Crumbling BRICs: Why You're Better Off Elsewhere
CNBC.com Senior Writer
The BRIC nations increasingly look like they will no longer be the building blocks of international investing.
As a group, Brazil, Russia, India and China have been seen as the collective pillar of emerging market growth, leading to an exodus of money from U.S. stocks and into global equities.
But signs indicate that trade has begun to run its course, and investors are looking for opportunity elsewhere.
"The BRIC economies have been the brightest stars of the emerging world since the year 2000, contributing nearly two-fifths of global growth. More recently, they have been sources of disappointment," Mark Williams, chief Asia economist at Capital Economics, said in a report for clients.
(Read More: CNBC Explains the BRICs)
Williams pointed to weakness in each of the countries: Debt is dragging on Brazil; Russia's commodities boom is constrained by weak business investment; India's efforts at modernization and open market reform have waned, and China has not succeeded yet in transforming to a consumer-driven economy.
Investors would be better off focusing elsewhere while each country patches up its weaknesses, Capital said in a separate analysis.
The firm recommends clients find opportunities in sub-Saharan Africa, Southeast Asia, Mexico, Poland and Turkey.
While "these forecasts still point to rapid growth for the BRICs as a whole," that growth "is unlikely to rebound to anything like the rates seen in recent years or to the rates still implied by consensus forecasts," Williams said.
As a result, he added, "much of the excitement about growth in the BRICs will fade."
Investors have been cool overall to the various equity markets within the BRICs,
The Russian stock market has eked out a mild 1.4-percent gain for the year, but China is flat, Indian equities are down about 1 percent and Brazil has tanked, falling more than 7 percent to place it among the worst performers in the world.
In the U.S, meanwhile, the Standard & Poor's 500 has been above average globally, rising nearly 9 percent.
The investor and author Jim Rogers offers a scathing takedown of the BRIC theme in his most recent book, "Street Smarts" (Crown Business, 2013).
Rogers writes that Jim O'Neill, the Goldman Sachs strategist who coined the "BRIC" term in 2001, "had no idea what he was talking about."
Rogers dismisses Brazil's prosperity as part of a commodities boom that "like all bull markets will come to an end."
"Basket case" Russia, he said, is "facing the worst of all worlds" with the fading of its oil trade and aging population.
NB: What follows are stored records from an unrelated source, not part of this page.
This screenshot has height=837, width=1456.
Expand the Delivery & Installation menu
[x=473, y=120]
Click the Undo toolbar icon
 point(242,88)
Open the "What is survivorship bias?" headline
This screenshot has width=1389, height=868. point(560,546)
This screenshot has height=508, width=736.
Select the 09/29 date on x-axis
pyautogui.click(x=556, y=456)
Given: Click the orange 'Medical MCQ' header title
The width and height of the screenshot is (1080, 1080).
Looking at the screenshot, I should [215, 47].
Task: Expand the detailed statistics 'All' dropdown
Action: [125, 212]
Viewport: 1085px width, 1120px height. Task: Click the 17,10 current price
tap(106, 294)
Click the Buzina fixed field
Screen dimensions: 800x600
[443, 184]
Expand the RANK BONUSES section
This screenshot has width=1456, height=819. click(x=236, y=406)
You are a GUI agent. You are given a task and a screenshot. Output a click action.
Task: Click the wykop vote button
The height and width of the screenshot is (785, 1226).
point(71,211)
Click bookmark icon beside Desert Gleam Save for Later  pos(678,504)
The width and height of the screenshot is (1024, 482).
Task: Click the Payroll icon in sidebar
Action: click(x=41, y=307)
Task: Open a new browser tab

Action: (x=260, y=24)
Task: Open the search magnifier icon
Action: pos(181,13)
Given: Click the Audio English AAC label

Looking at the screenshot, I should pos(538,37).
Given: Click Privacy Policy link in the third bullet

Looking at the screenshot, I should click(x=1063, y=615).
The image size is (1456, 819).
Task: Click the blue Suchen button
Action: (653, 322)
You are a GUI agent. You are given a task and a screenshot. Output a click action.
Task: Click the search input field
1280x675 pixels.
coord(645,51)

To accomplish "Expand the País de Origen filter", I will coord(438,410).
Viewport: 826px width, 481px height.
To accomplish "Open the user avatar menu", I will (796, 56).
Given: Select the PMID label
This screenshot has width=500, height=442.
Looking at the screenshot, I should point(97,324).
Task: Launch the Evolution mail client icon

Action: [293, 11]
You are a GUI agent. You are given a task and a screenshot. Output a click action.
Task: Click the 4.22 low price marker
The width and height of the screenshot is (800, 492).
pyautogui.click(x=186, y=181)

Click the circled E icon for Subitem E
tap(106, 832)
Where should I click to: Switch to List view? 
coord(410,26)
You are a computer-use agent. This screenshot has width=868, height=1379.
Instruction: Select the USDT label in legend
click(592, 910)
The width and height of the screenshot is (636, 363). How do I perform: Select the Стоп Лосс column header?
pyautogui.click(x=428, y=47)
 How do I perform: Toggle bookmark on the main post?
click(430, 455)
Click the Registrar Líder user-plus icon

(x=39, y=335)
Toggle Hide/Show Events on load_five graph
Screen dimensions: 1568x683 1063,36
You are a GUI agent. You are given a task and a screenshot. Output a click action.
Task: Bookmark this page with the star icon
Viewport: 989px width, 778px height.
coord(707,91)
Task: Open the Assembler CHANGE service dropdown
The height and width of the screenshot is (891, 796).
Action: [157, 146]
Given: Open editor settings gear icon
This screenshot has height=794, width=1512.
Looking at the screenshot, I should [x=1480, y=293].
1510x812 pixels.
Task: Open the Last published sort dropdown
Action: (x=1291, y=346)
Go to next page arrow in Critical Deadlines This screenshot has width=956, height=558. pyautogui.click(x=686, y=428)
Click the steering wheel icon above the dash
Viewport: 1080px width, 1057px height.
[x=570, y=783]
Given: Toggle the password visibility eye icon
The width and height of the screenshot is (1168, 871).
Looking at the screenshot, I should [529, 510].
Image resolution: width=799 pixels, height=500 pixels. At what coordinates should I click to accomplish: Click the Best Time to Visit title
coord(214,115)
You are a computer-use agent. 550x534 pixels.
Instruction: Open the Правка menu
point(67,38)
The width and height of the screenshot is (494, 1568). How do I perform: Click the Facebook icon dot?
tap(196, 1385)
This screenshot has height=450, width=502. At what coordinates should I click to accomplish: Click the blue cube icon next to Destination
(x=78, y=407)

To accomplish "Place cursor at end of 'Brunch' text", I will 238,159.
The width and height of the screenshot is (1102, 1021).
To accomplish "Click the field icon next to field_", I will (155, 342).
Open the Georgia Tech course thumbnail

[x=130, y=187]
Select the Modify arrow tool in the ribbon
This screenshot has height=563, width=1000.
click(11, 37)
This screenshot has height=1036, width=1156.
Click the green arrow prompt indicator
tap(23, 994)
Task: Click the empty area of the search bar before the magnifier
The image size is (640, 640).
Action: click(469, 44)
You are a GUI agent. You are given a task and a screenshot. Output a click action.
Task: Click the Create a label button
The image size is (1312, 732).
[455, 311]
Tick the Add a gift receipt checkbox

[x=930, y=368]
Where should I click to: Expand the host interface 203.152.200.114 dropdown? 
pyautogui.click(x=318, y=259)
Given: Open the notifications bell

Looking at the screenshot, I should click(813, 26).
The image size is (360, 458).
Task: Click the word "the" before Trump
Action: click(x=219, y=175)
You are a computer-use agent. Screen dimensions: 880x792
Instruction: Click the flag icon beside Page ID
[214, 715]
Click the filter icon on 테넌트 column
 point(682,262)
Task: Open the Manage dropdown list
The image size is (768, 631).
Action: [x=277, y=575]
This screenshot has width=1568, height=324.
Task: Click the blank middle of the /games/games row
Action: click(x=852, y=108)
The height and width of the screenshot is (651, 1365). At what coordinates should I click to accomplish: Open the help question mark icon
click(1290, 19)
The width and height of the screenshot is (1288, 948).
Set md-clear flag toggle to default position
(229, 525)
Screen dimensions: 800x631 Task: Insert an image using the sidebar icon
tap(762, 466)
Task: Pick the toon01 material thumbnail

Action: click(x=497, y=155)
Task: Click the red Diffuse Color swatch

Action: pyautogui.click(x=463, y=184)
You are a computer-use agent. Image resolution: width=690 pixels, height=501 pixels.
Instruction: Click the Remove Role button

As for India, it "should be one of the more agriculturally productive countries in the world, but government policy prevents that from happening. … The country is hopelessly bound up in bureaucracy as stifling as any in the world, and the government is both corrupt and chronically inept."
China largely escapes doubts from Rogers, who lives in Singapore and advises everyone to learn how to speak Mandarin as China's global influence grows.
To be sure, not everyone is down on the BRICs.
In a recent compendium regarding emerging market outlooks, Bank of America Merrill Lynch offered a more upbeat analysis.
"The worst is over" in India, according to BofA analyst Indranil Sen Gupta, who expects that growth bottomed in the previous quarter and will expand to 6.2 percent again by 2014.
A separate BofA analysis concedes that the Russian economy is weakening, but looks to rising wages to help reverse the trend.
"We expect persistent consumer income strength to continue, forming a good base for the broader economic recovery later in the year, when consumer strength should be supported by an expected rebound of demand in the key export markets," said BofA's Vladimir Osakovskiy.
In the interim, though, BRICs are likely to weigh on global recovery efforts.
Capital Economics estimates that slowness in the four countries will shave about half a percentage point off the current 4.1 percent projection from the International Monetary Fund.